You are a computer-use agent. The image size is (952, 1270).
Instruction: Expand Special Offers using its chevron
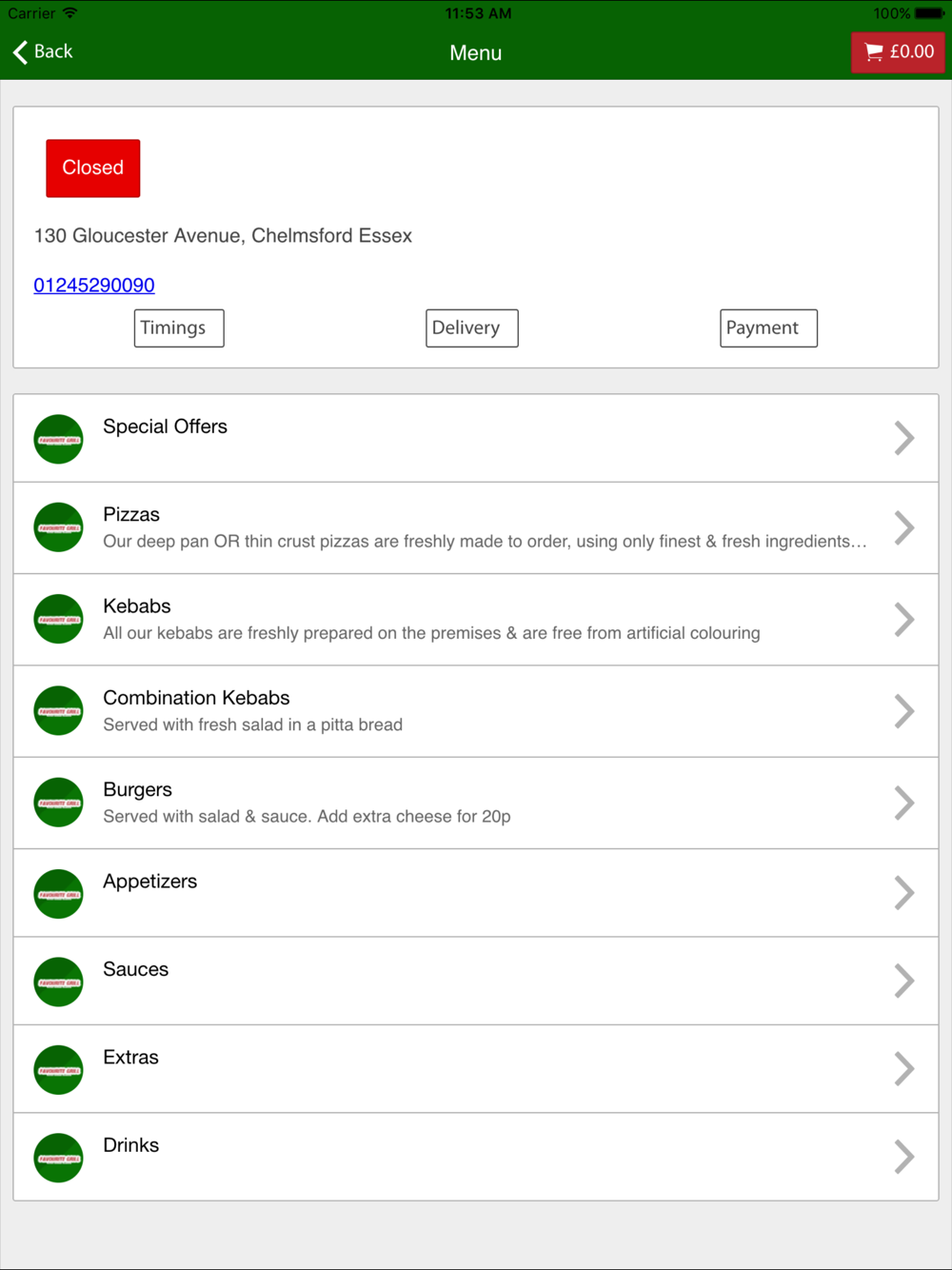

...

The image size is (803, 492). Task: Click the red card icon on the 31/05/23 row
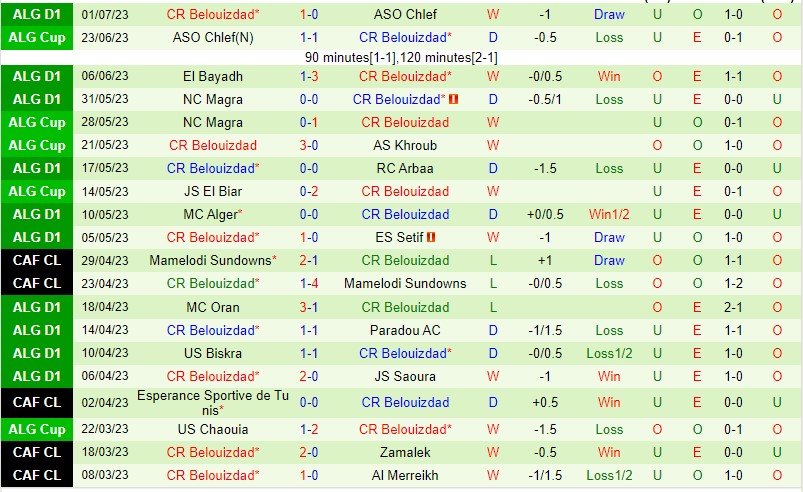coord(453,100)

==

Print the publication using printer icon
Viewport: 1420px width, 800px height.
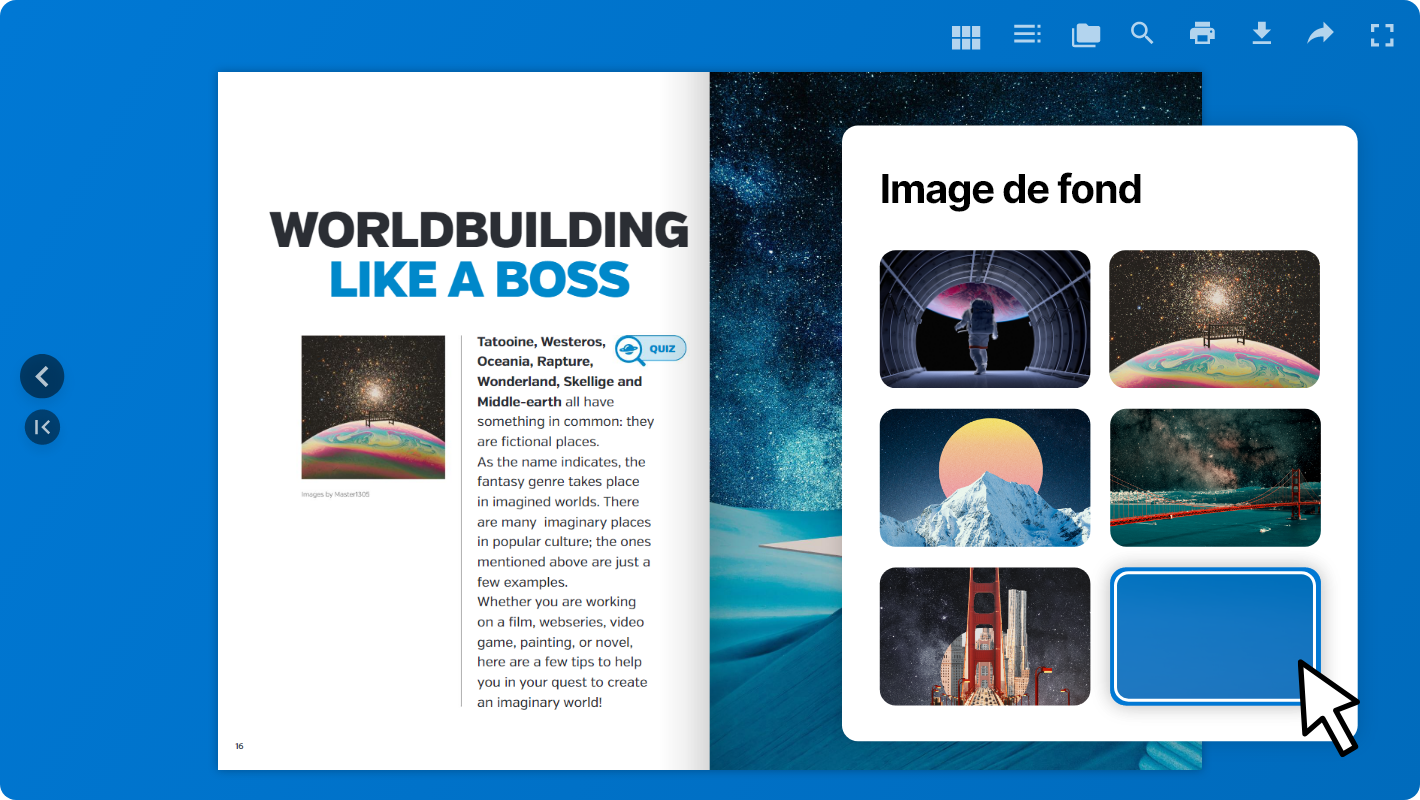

_Problem description_:
Copy each line above that contains the word "size", treating uppercase and lowercase as different.

_Final answer_:
You are a computer-use agent. The image size is (952, 1270).
The image size is (803, 492). Task: Click the red card icon on the 31/05/23 row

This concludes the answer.